**Brief:** Transcribe exactly, leaving out pictures, the lines from the one that holds "Where should I" through the end of the data below, including both end lines and no others.

**Extracted material:**
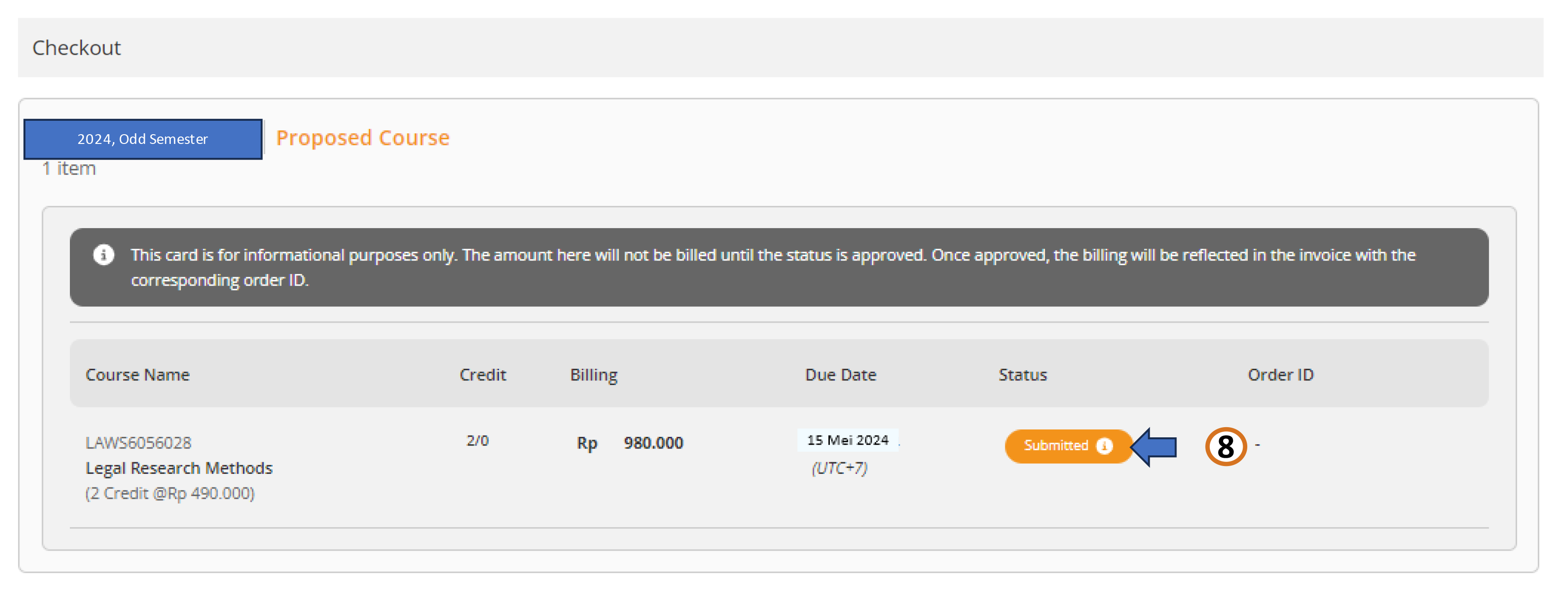Click the Checkout page title

point(77,48)
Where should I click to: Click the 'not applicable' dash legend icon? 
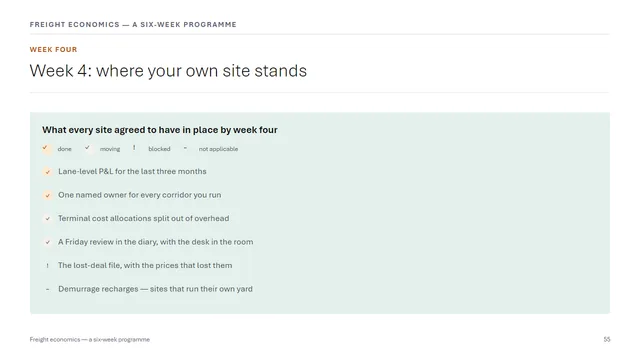coord(185,149)
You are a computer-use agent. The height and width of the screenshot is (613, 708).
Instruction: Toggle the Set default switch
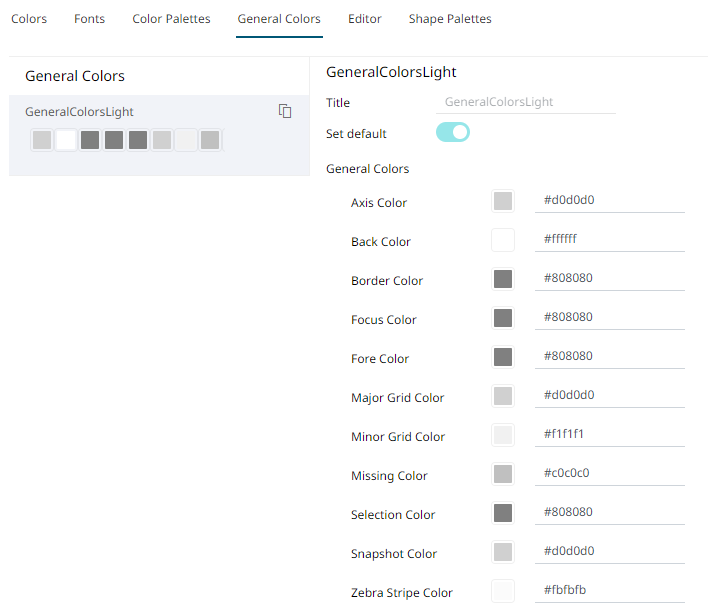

**Solution below:**
Where should I click to: Click the 'not applicable' dash legend icon? 
coord(185,149)
You are a computer-use agent. The height and width of the screenshot is (613, 708).
Instruction: Toggle the Set default switch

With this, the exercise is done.